··· Material shown ···

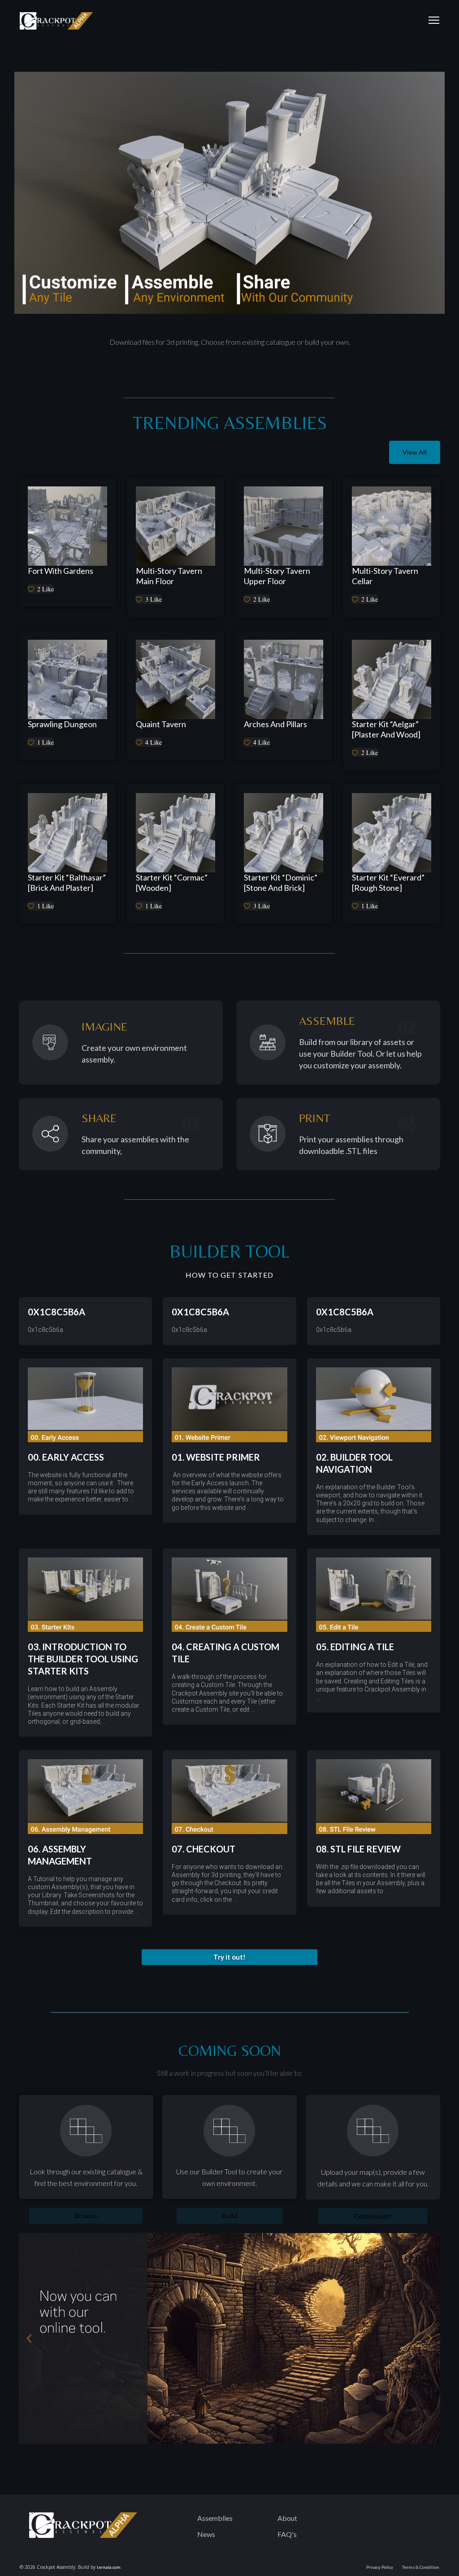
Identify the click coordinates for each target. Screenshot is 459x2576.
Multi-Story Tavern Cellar (385, 576)
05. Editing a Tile (355, 1646)
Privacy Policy (379, 2567)
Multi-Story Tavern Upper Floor (277, 576)
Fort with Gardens (60, 571)
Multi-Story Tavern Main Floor (169, 576)
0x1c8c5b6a (56, 1311)
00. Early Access (66, 1457)
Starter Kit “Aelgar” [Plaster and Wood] (386, 729)
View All (415, 452)
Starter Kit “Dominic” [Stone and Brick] (280, 882)
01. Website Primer (216, 1457)
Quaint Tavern (161, 724)
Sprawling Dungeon (62, 724)
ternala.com (109, 2567)
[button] (229, 1957)
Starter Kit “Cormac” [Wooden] (172, 882)
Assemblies (215, 2518)
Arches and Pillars (275, 724)
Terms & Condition (420, 2567)
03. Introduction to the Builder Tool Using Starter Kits (83, 1658)
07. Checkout (203, 1848)
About (287, 2518)
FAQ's (287, 2534)
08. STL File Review (358, 1848)
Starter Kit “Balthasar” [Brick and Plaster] (67, 882)
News (206, 2534)
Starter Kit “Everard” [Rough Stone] (388, 882)
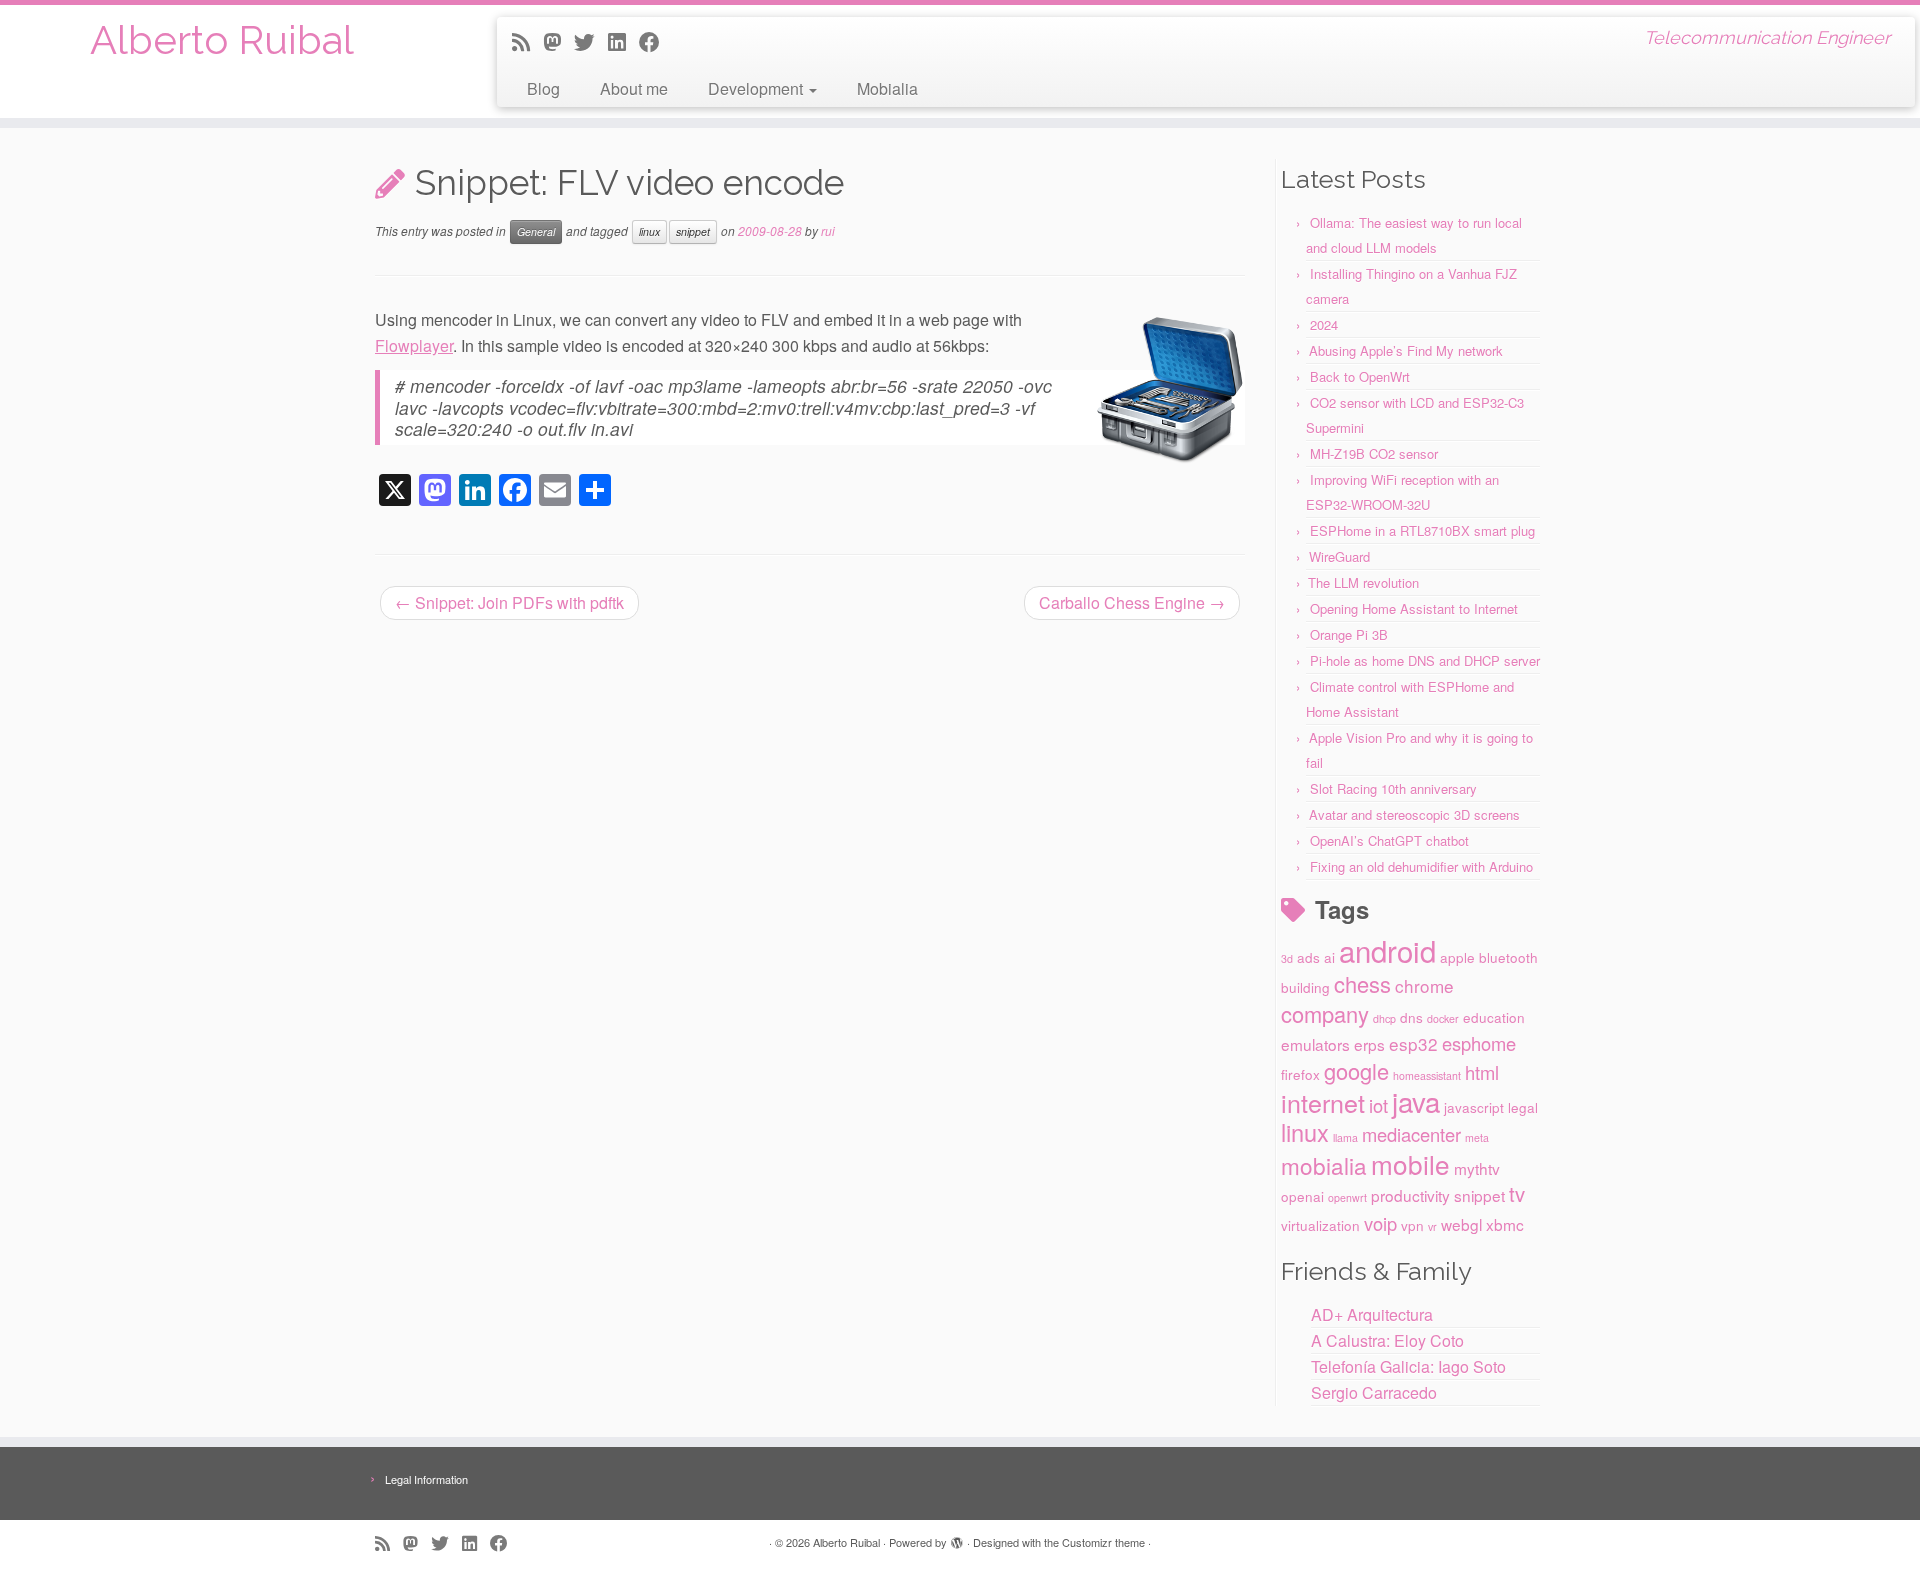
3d (1287, 958)
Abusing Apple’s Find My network (1406, 350)
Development (757, 88)
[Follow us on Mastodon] (558, 41)
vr (1432, 1226)
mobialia (1324, 1165)
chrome (1424, 985)
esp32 (1413, 1043)
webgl (1461, 1224)
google (1356, 1070)
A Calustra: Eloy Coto (1387, 1340)
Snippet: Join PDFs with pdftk (509, 602)
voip (1380, 1223)
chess (1362, 983)
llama (1345, 1137)
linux (649, 231)
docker (1443, 1018)
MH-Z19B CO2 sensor (1374, 453)
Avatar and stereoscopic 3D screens (1414, 814)
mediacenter (1411, 1134)
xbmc (1505, 1224)
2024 (1324, 324)
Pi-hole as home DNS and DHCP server (1425, 660)
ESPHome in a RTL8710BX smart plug (1422, 530)
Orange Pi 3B (1349, 634)
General (536, 231)
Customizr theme (1103, 1542)
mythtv (1477, 1168)
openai (1302, 1196)
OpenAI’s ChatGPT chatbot (1389, 840)
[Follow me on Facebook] (656, 41)
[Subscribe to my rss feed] (527, 41)
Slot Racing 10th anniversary (1393, 788)
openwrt (1347, 1197)
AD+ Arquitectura (1372, 1314)
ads (1308, 957)
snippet (693, 231)
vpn (1412, 1225)
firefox (1300, 1074)
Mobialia (887, 88)
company (1325, 1013)
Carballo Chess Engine (1132, 602)
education (1494, 1017)
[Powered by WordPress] (957, 1538)
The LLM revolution (1363, 582)
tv (1517, 1193)
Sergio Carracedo (1374, 1392)
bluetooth (1508, 957)
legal (1523, 1107)
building (1305, 987)
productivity (1410, 1195)
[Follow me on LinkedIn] (623, 41)
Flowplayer (414, 345)
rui (828, 230)
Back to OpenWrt (1360, 376)
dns (1411, 1017)
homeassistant (1427, 1075)
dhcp (1384, 1018)
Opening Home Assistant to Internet (1414, 608)
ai (1329, 957)
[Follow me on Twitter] (591, 41)
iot (1378, 1105)
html (1482, 1072)
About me (634, 88)
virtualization (1320, 1225)
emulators (1315, 1044)
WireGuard (1339, 556)
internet (1323, 1102)
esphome (1479, 1043)
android (1387, 950)
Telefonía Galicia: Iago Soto (1408, 1366)
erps (1369, 1044)
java (1416, 1101)
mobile (1410, 1163)
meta (1477, 1137)
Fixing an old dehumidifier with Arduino (1421, 866)
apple (1457, 957)
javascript (1474, 1107)
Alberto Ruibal (222, 39)
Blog (543, 88)
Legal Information (426, 1479)
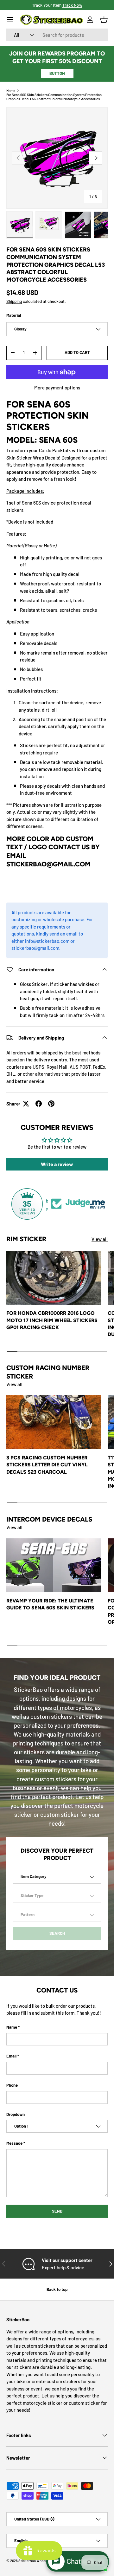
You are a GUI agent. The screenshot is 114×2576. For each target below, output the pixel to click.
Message (14, 2143)
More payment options (57, 387)
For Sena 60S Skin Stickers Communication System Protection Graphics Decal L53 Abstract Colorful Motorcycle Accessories (54, 97)
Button (57, 73)
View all (100, 1239)
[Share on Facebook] (38, 1103)
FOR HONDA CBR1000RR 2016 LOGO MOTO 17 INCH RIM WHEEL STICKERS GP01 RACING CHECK (52, 1320)
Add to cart (77, 352)
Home (10, 90)
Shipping (14, 301)
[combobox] (57, 35)
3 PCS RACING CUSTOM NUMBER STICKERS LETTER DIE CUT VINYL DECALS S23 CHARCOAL (47, 1465)
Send (57, 2211)
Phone (12, 2085)
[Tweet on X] (26, 1103)
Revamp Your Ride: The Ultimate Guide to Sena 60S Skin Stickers (50, 1604)
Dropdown (15, 2114)
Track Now (72, 5)
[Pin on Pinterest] (51, 1103)
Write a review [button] (57, 1164)
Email (11, 2055)
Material (13, 315)
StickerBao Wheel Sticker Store (42, 2561)
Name (11, 2027)
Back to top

···

- [Your task]: Reproduce the full listing faithfully, but do not carry over any pictures.

- [Answer area]:
Identify the click coordinates for each target. Screenshot is 459x2576.
Multi-Story Tavern Cellar (385, 576)
05. Editing a Tile (355, 1646)
Privacy Policy (379, 2567)
Multi-Story Tavern Upper Floor (277, 576)
Fort with Gardens (60, 571)
Multi-Story Tavern Main Floor (169, 576)
0x1c8c5b6a (56, 1311)
00. Early Access (66, 1457)
Starter Kit “Aelgar” [Plaster and Wood] (386, 729)
View All (415, 452)
Starter Kit “Dominic” [Stone and Brick] (280, 882)
01. Website Primer (216, 1457)
Quaint Tavern (161, 724)
Sprawling Dungeon (62, 724)
ternala.com (109, 2567)
[button] (229, 1957)
Starter Kit “Cormac” [Wooden] (172, 882)
Assemblies (215, 2518)
Arches and Pillars (275, 724)
Terms & Condition (420, 2567)
03. Introduction to the Builder Tool Using Starter Kits (83, 1658)
07. Checkout (203, 1848)
About (287, 2518)
FAQ's (287, 2534)
08. STL File Review (358, 1848)
Starter Kit “Balthasar” [Brick and Plaster] (67, 882)
News (206, 2534)
Starter Kit “Everard” [Rough Stone] (388, 882)
3d (1287, 958)
Abusing Apple’s Find My network (1406, 350)
Development (757, 88)
[Follow us on Mastodon] (558, 41)
vr (1432, 1226)
mobialia (1324, 1165)
chrome (1424, 985)
esp32 (1413, 1043)
webgl (1461, 1224)
google (1356, 1070)
A Calustra: Eloy Coto (1387, 1340)
Snippet: Join PDFs with pdftk (509, 602)
voip (1380, 1223)
chess (1362, 983)
llama (1345, 1137)
linux (649, 231)
docker (1443, 1018)
MH-Z19B CO2 sensor (1374, 453)
Avatar and stereoscopic 3D screens (1414, 814)
mediacenter (1411, 1134)
xbmc (1505, 1224)
2024 (1324, 324)
Pi-hole as home DNS and DHCP server (1425, 660)
ESPHome in a RTL8710BX smart plug (1422, 530)
Orange Pi 3B (1349, 634)
General (536, 231)
Customizr theme (1103, 1542)
mythtv (1477, 1168)
openai (1302, 1196)
OpenAI’s ChatGPT chatbot (1389, 840)
[Follow me on Facebook] (656, 41)
[Subscribe to my rss feed] (527, 41)
Slot Racing 10th anniversary (1393, 788)
openwrt (1347, 1197)
AD+ Arquitectura (1372, 1314)
ads (1308, 957)
snippet (693, 231)
vpn (1412, 1225)
firefox (1300, 1074)
Mobialia (887, 88)
company (1325, 1013)
Carballo Chess Engine (1132, 602)
education (1494, 1017)
[Powered by WordPress] (957, 1538)
The LLM revolution (1363, 582)
tv (1517, 1193)
Sergio Carracedo (1374, 1392)
bluetooth (1508, 957)
legal (1523, 1107)
building (1305, 987)
productivity (1410, 1195)
[Follow me on LinkedIn] (623, 41)
Flowplayer (414, 345)
rui (828, 230)
Back to OpenWrt (1360, 376)
dns (1411, 1017)
homeassistant (1427, 1075)
dhcp (1384, 1018)
Opening Home Assistant to Internet (1414, 608)
ai (1329, 957)
[Follow me on Twitter] (591, 41)
iot (1378, 1105)
html (1482, 1072)
About me (634, 88)
virtualization (1320, 1225)
emulators (1315, 1044)
WireGuard (1339, 556)
internet (1323, 1102)
esphome (1479, 1043)
android (1387, 950)
Telefonía Galicia: Iago Soto (1408, 1366)
erps (1369, 1044)
java (1416, 1101)
mobile (1410, 1163)
meta (1477, 1137)
Fixing an old dehumidifier with Arduino (1421, 866)
apple (1457, 957)
javascript (1474, 1107)
Alberto Ruibal (222, 39)
Blog (543, 88)
Legal Information (426, 1479)
You are a GUI agent. The screenshot is 114×2576. For each target below, output the pixel to click.
Message (14, 2143)
More payment options (57, 387)
For Sena 60S Skin Stickers Communication System Protection Graphics Decal L53 Abstract Colorful Motorcycle Accessories (54, 97)
Button (57, 73)
View all (100, 1239)
[Share on Facebook] (38, 1103)
FOR HONDA CBR1000RR 2016 LOGO MOTO 17 INCH RIM WHEEL STICKERS GP01 RACING CHECK (52, 1320)
Add to cart (77, 352)
Home (10, 90)
Shipping (14, 301)
[combobox] (57, 35)
3 PCS RACING CUSTOM NUMBER STICKERS LETTER DIE CUT VINYL DECALS S23 CHARCOAL (47, 1465)
Send (57, 2211)
Phone (12, 2085)
[Tweet on X] (26, 1103)
Revamp Your Ride: The Ultimate Guide to Sena 60S Skin Stickers (50, 1604)
Dropdown (15, 2114)
Track Now (72, 5)
[Pin on Pinterest] (51, 1103)
Write a review [button] (57, 1164)
Email (11, 2055)
Material (13, 315)
StickerBao Wheel Sticker Store (42, 2561)
Name (11, 2027)
Back to top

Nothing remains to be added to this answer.